In this time of heated rhetoric and political ambition that splits the country into antagonistic factions, it is good to be reminded that this is hardly the first time for Americans. As Adolf Hitler rose to power in the 1930s, many around the world saw him and the Nazi Party as the wave of the future. He was admired by some in America and elsewhere as the man who brought order and prosperity back to Germany after the tragedy of World War I and the crushing effects of the Versailles Treaty. So what if Jews were marginalized, Gypsies persecuted and homosexuals jailed? This was a time of rampant hatred of the other in Germany and across the globe. In America, racial segregation of Blacks, Latinos and Asians was the norm. Purifying the population by enforced sterilization of undesirables— the insane, the degenerate, the immoral, the feebleminded—was practiced in California and elsewhere. The Human Betterment Foundation of Pasadena proudly claimed to have sterilized 10,000 people. This movement found admirers in Adolf Hitler and his Nazis. Sterilization was too tame for them; why not just exterminate those who were deemed inferior and beneath regard.
The Nazis had their admirers in the United States, famously Henry Ford, Charles Lindbergh and Father Coughlin. Right up to December 7, 1941, there were many who enthusiastically saw Hitler as the inevitable leader of a new world order. This is the dramatic hook of Laurel M. Wetzork’s new play Blueprint for Paradise, presented by The Athena Cats and now in production at the Hudson Theatres. Ms. Wetzork crafts fictional characters into the real life story of how renowned African American architect Paul Revere Williams came to design a 40,000 square foot mansion on a Pacific Palisades ranch that was meant as a compound and training ground for Fascist sympathizers. The bombing of Pearl Harbor brought an end to the project

In Act I, it is November, 1941 and the story centers on Mrs. Clara Taylor (Meredith Thomas), a wealthy heiress married to her businessman husband Herbert (David Jahn), who is more than cozy with a slick German Nazi, Wolfgang Schreiber (Peter McGlynn), and his vile, American-racist cohort, Ludwig Gottschalk (Steve Marvel). Clara is a brittle woman, flighty and overwrought most of the time as she deals with her immigrant servants—Chinese-born maid Fen “Fenny” Gao (Ann Hu) and the Italian houseman Alessandro Farnese (Alex Best). Her life consists of managing her Hancock Park house and attending meetings of likeminded women’s groups. Under the influence of her domineering husband, she expresses all of the disdainful upper crust attitudes of her social class. When plans for the fascist compound are shown to be woefully defective, she finds the work of Paul R. Williams (Regi Davis) admirable and convinces her husband and his associates that he is the man for the job. When he shows up, of course, she is flabbergasted. He is a NEGRO! Her husband is outraged when he meets the architect, but oddly, Wolfgang Schreiber smoothly accepts the architect. End of Act I

In Act II, the time is the afternoon of December 6, 1941 and a climax is in sight. The play shifts into the more melodramatic mode of a thriller. Under the influence of Williams, Clara’s thoughts are changing. A backstory uncovers a marriage fraught with tragedy and spousal abuse. In conversation with Williams, she is revealed to have the questing mind of a library maven. Alessandro turns out to be more than he seems and Fenny, as played by Ms. Hu, the most sympathetic character in the play, expresses ambitions beyond those of a domestic.
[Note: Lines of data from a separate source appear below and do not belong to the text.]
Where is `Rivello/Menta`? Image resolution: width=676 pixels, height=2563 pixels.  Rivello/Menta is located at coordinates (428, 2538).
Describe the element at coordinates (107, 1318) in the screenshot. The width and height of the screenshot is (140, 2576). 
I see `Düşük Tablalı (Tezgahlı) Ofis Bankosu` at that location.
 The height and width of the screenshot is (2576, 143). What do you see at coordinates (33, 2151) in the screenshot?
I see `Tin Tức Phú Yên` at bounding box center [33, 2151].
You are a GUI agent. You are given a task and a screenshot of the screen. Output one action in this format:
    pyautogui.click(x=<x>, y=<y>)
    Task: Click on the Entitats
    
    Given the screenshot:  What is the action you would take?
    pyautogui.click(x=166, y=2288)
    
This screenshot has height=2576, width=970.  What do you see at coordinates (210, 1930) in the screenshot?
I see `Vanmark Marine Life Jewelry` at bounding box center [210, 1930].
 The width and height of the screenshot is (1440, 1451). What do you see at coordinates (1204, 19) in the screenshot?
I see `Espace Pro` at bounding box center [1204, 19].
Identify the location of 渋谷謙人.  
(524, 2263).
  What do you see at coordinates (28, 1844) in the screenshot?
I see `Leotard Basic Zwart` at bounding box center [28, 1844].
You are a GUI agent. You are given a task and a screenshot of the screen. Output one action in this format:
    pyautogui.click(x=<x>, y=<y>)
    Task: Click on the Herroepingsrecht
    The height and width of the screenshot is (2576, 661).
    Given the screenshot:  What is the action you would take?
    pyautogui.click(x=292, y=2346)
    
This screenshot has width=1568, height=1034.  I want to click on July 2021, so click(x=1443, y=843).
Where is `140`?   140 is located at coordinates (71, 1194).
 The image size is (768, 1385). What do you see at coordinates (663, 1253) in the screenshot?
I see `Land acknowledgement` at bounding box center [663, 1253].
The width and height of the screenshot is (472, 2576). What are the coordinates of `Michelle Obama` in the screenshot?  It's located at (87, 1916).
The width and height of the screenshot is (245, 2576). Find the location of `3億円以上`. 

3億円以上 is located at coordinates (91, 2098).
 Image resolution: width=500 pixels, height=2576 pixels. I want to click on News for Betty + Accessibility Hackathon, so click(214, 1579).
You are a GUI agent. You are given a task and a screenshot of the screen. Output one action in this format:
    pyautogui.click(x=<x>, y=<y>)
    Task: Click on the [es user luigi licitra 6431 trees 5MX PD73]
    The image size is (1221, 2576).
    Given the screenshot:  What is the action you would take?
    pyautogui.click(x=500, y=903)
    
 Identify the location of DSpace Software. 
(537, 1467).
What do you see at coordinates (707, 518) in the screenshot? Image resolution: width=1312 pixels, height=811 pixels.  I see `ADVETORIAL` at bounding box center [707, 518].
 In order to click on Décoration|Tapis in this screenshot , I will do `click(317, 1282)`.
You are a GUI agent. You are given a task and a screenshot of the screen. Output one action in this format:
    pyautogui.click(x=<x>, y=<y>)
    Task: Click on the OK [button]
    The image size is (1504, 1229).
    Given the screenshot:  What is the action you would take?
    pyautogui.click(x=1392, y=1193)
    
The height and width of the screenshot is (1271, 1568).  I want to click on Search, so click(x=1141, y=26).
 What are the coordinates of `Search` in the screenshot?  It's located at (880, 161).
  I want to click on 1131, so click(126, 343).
Blueprint for Paradise is an interesting, entertaining show. The characters, however, are two-dimensional. The Nazi and his American yokel pal are types from “central casting.” The husband with his facile veneer is written to be loathsome and he is. Only Fenny is a fully rounded character. Her life is precarious as an Asian immigrant and her humanity bursts through in all of her scenes. I can’t fault the actors, solid pros all of them. If there is a problem, it is in the script and the direction. With its themes and relevance, I think there is more to be gotten here.
Blueprint for Paradise continues through September 4 at the Hudson Theatres, 6539 Santa Monica Blvd., Los Angeles.